DO THIS
Gather every line in the records below that contains the word "point", and copy each such line in full.

***

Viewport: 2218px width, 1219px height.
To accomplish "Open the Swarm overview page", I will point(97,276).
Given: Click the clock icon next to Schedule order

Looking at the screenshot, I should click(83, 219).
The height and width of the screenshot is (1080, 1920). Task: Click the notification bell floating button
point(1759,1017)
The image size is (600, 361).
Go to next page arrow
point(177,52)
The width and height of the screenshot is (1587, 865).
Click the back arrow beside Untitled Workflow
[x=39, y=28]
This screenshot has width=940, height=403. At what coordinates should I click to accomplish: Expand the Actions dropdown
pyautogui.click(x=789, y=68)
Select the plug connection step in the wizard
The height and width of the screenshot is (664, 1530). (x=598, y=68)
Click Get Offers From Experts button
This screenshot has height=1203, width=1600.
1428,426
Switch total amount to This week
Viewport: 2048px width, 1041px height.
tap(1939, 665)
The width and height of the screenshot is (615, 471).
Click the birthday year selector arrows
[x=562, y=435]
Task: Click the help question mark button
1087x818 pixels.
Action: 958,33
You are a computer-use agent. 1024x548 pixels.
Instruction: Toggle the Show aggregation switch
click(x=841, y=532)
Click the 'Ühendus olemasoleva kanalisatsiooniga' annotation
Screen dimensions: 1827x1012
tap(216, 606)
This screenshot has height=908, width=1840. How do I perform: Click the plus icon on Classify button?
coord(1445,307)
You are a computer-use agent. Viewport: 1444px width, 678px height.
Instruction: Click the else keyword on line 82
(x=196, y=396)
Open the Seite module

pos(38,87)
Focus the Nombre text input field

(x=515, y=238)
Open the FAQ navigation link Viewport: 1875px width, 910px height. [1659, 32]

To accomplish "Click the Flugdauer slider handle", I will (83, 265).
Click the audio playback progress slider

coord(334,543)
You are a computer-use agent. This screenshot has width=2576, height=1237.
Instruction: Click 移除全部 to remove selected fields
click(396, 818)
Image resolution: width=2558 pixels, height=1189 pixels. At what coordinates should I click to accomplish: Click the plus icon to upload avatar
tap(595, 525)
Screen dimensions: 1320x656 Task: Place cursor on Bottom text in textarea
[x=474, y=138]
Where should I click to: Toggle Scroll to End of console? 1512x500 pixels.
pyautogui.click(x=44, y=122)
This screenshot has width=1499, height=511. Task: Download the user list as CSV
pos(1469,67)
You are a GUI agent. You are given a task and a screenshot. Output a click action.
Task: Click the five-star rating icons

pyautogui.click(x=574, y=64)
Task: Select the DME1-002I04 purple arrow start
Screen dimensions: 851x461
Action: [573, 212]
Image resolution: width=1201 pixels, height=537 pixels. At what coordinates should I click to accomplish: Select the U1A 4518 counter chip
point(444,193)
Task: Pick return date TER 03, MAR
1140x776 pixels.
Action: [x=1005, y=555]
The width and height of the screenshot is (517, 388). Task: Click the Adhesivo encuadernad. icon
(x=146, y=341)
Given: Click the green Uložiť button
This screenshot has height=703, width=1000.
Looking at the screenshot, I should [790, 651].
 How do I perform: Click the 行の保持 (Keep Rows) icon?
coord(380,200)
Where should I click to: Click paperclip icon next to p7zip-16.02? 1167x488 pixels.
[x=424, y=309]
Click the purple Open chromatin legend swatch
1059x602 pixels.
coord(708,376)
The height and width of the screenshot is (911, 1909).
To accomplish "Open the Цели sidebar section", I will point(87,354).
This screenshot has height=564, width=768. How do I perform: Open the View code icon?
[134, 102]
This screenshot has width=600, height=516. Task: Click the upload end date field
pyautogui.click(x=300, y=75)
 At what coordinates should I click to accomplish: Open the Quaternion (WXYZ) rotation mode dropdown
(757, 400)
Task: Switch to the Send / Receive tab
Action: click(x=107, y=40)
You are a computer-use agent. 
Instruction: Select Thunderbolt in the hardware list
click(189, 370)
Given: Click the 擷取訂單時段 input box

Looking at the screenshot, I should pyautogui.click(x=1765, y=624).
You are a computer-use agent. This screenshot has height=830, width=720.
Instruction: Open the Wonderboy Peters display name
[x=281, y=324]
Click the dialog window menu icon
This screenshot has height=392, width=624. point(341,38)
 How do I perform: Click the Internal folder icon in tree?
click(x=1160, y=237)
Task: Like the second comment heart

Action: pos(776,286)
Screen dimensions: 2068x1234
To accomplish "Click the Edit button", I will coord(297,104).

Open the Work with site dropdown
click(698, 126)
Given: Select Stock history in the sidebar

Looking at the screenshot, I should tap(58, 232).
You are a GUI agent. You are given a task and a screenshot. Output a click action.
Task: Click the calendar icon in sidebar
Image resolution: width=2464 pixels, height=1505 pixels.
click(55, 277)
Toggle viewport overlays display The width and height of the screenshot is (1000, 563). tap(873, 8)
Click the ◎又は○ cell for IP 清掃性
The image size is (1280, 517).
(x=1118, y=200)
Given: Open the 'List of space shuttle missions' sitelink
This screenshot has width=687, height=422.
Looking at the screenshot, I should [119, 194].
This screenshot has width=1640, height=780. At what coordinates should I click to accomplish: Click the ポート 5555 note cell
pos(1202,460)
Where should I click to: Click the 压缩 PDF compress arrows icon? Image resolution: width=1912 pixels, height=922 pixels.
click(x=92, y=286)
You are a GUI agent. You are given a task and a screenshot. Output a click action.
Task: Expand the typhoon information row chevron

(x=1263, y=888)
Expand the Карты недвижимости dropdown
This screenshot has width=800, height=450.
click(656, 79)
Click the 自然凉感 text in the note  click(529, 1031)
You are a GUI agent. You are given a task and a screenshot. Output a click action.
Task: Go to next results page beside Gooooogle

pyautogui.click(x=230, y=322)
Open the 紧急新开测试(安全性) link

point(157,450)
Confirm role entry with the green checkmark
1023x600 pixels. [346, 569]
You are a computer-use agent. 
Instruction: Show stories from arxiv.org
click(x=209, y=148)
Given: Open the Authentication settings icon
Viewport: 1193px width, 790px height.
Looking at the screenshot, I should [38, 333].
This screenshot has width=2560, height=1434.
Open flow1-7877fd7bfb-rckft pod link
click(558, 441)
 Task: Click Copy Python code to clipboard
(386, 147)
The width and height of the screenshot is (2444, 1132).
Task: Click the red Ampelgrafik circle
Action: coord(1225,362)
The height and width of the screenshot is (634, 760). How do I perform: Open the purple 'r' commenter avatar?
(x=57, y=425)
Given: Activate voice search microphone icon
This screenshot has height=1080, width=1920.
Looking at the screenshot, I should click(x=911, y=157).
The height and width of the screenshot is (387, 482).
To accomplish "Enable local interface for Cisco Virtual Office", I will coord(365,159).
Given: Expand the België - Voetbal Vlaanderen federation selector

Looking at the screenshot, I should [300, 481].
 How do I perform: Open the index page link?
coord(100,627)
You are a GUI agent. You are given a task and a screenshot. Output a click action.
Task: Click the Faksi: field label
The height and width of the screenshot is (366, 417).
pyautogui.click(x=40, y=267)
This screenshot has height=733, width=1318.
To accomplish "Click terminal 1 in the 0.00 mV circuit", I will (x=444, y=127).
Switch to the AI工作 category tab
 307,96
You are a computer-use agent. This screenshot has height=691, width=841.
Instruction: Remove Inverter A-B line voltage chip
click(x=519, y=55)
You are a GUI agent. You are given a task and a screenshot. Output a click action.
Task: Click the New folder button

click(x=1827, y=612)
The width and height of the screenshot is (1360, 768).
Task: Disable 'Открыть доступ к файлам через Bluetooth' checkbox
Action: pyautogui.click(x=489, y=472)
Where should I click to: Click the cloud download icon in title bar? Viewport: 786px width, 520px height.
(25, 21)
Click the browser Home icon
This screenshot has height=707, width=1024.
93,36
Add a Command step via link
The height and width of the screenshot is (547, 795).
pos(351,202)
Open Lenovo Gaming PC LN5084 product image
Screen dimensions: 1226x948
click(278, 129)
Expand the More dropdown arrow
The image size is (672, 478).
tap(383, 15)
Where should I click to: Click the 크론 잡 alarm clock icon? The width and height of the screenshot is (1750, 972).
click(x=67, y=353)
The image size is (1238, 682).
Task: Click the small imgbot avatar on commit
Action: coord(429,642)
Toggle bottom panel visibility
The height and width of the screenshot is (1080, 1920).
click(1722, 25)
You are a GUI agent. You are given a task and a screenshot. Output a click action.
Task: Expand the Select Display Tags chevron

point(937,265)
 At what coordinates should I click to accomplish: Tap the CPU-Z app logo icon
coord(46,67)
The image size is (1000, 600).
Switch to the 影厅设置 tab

***

RESULT OF THIS TASK
To accomplish "Open the Swarm overview page", I will point(97,276).
point(1759,1017)
point(177,52)
point(444,193)
To accomplish "Open the Цели sidebar section", I will point(87,354).
This screenshot has height=392, width=624. point(341,38)
point(157,450)
point(937,265)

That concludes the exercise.